5 Antworten zu „Kriegsgefahr auf der koreanischen Halbinsel?“

  1. Avatar von warum07

    … Deutschland hat keine demokratische Verfassung
    wir haben ein Grundgesetz (auch wenn es recht gut ist, soweit ichs beurteilen kann :>> aber es ist keine demokratische Veranstaltung :>>)

    liebe Grüsse
    ich weiß auch nicht, was und ob da was losgeht
    hoffe mal nicht !!!

    Karen

    1. Avatar von Perspektivator

      Die Verfassung Deutschlands auf dem Papier, also nach dem Grundgesetz, entspricht der einer republikanischen Demokratie mit Gewaltenteilung. Doch wie sieht die Realität aus? Wenn ich die „wirkliche Verfassung“ Deutschlands mit der vieler anderer Staaten, die sich „Demokratie“, „Volksdemokratie“ oder „Volksrepublik“ nennen, vergleiche, sehe ich in Deutschland trotz aller Schwächen und bedenklichen Entwicklungen, durchaus ein recht hohes Maß an Rechtsstaatlichkeit und Demokratie verwirklicht.

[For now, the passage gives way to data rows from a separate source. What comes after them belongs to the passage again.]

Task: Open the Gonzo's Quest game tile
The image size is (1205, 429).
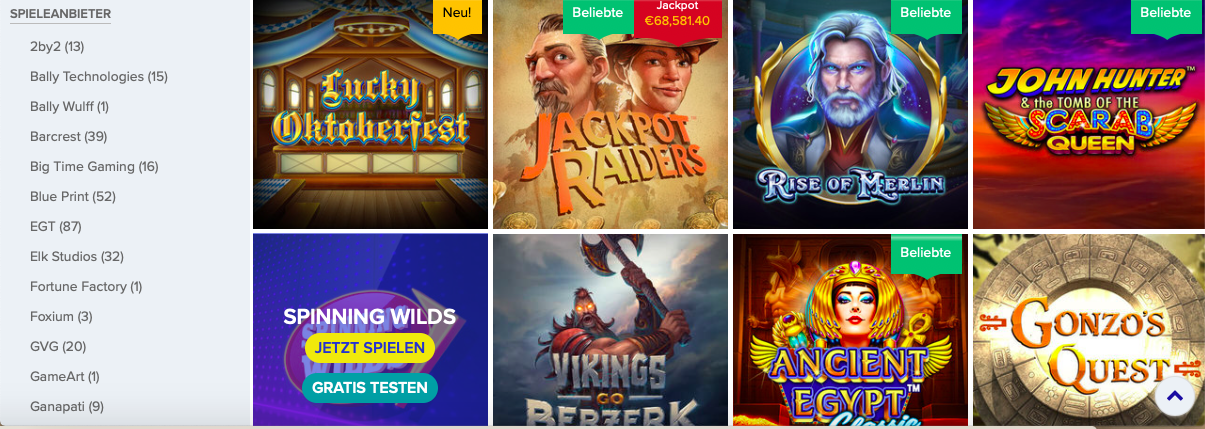Action: [x=1089, y=330]
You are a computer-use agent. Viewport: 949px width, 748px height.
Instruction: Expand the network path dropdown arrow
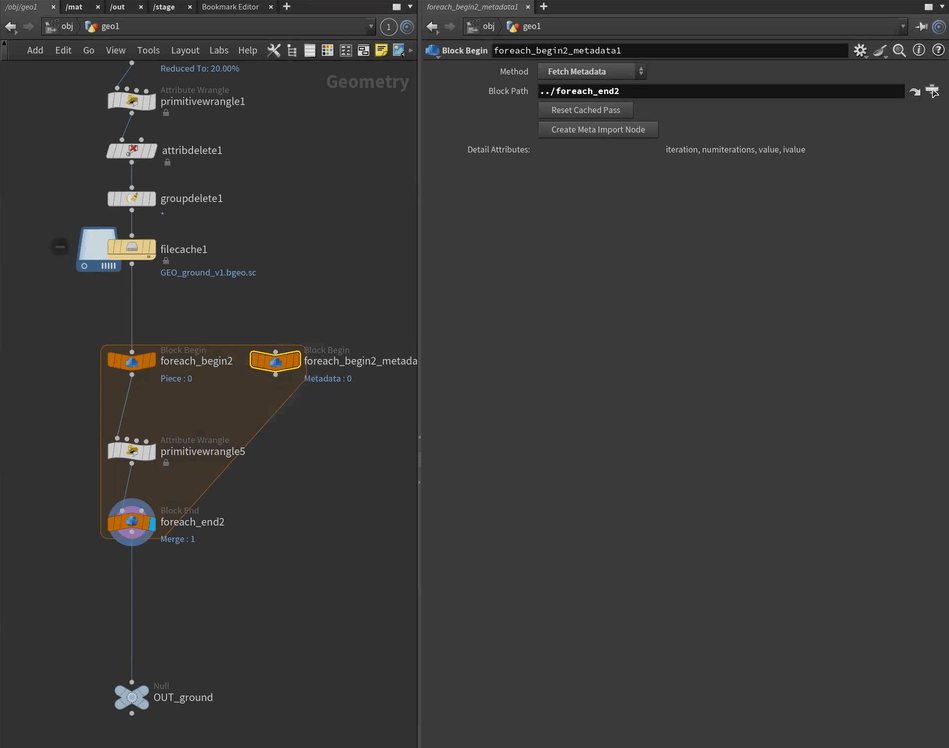(371, 26)
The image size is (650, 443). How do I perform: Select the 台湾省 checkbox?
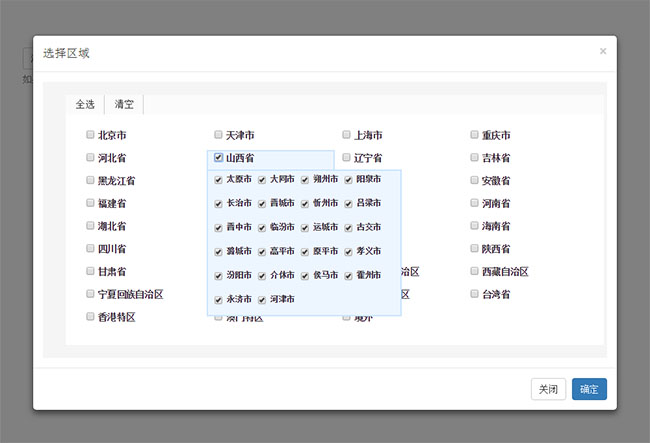pyautogui.click(x=475, y=294)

      In der Republik Korea (Südkorea) laufen einige Dinge weniger rechtsstaatlich (also nach allgemeingültigen, erzwingbaren Gesetzen, die das Ergebnis von demokratischen Verfahren sind) ab als in Deutschland. In der „Demokratischen Volksrepublik Korea“ (Nordkorea) gibt es in vielen Bereichen erhebliche Demokratiedefizite ohne jede Rechtsstaatlichkeit.

      Dennoch ähnelt vieles in Deutschland eher einer Oligarchie als einer Volksherrschaft. Gewisse Entwicklungen, wie sie sich in den USA, insbesondere seit der Regierungszeit Reagans abspielten, zeigen sich abgeschwächt auch in Deutschland (abgeschwächt, weil die Mittelschicht in Deutschland stärker ausgeprägt ist): Herrschaft der wenigen Reichen (Konzerne, Banken) durch Institutionen der Legitimation (Medien, Parteien, Bildungseinrichtungen) über die Vielen.

      1. Avatar von warum07

        ja ich sehe das im Wesentlichen auch so 🙂

        und mit der Mittelschicht in Dt sage ich „immernoch“
        was sich leider zur Zeit ziemlich ändert…
        vor allem wenn nach der Wahl die „Krise“ wirklich zuschlägt…
        aber wer weiß wie es wirklich wird, vielleicht nutzen wir Menschen ja die Chance auf neue Wege und Möglichkeiten
        und die Mittelschicht ist stabiler als ich befürchte…

        liebe Grüsse
        Karen

  2. Avatar von Videbitis

    Der Westen hat eine merkwürdig überhebliche Doppelmoral, man kann gar nicht glauben, daß das denen nicht selbst auffällt: Er strotzt vor Waffen aller Gattungen, wird aber moralisierend (Achse des Bösen), wenn andere das auch wollen. Die Atomprogramme westlicher Industrienationen erfreuen sich wachsender Beliebtheit (natürlich nur die friedliche Nutzung – wer’s glaubt), der Iran allerdings soll darauf verzichten. Nicht, daß ich mir mehr Waffen und Atomkraftwerke auch in anderen Ländern wünschte, aber die Verlogenheit, die dahinter steckt, ist nicht hinzunehmen.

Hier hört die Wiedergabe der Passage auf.